Prehabilitation for Cardiac Surgery in Patients With Reduced Exercise Tolerance

NCT04545268 · Status: UNKNOWN · Phase: NA · Type: INTERVENTIONAL · Enrollment: 60

Last updated 2020-09-10

No results posted yet for this study

Summary

Among patients awaiting cardiac surgery, a significant proportion are patients with severe angina, heart failure (HF) and peripheral atherosclerosis. These factors are predictors of an unfavorable near and long-term prognosis after open cardiac surgery. It is known that the restriction of motor activity in patients with peripheral atherosclerosis and HF leads to loss of muscle mass, as well as to a decrease in its strength and endurance: secondary (disuse) sarcopenia is formed. In patients with peripheral atherosclerosis and HF, the low functional status of skeletal muscles is associated with a poor prognosis, regardless of gender, age, and concomitant coronary artery disease. A number of studies have shown that the deterioration of muscle status before abdominal, orthopedic and vascular surgery interferes with the close results of surgery, increases the number of complications, the length of ICU and in-hospital stay. Thus, sarcopenia serves as an additional factor worsening the prognosis. Therefore, efforts aimed at improving the functional status in patients planning an open cardiosurgical surgery seem to be very justified.

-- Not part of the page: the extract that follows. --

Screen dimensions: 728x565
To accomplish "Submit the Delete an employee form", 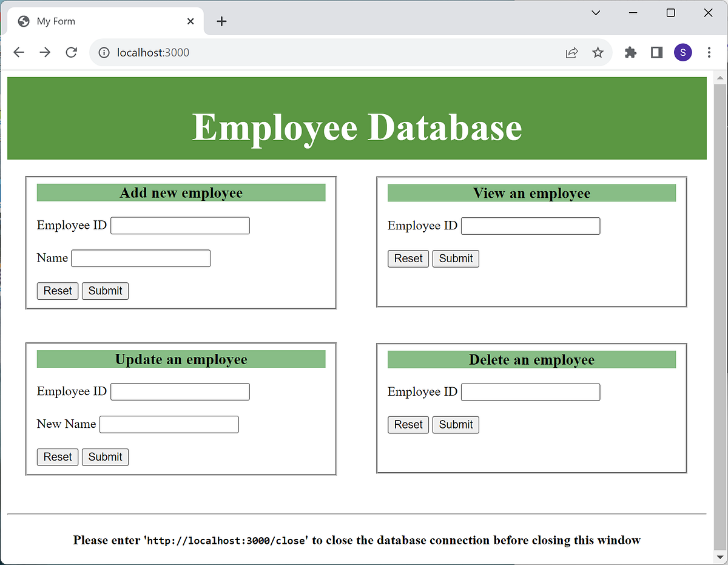I will tap(456, 424).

Standard preoperative management of patients includes the identification and correction of comorbidities and the optimal medical treatment. The idea of "rehabilitation" means an additional improvement in the functional capabilities of patients awaiting surgery. Prevention includes outpatient outreach and educational work by nurses, as well as preoperative physical exercises. For this, multi-level training is used: respiratory exercises for the patients with the most severe illness, free movements of the limbs without load, or bike or treadmill training with increasing load for tolerable patients.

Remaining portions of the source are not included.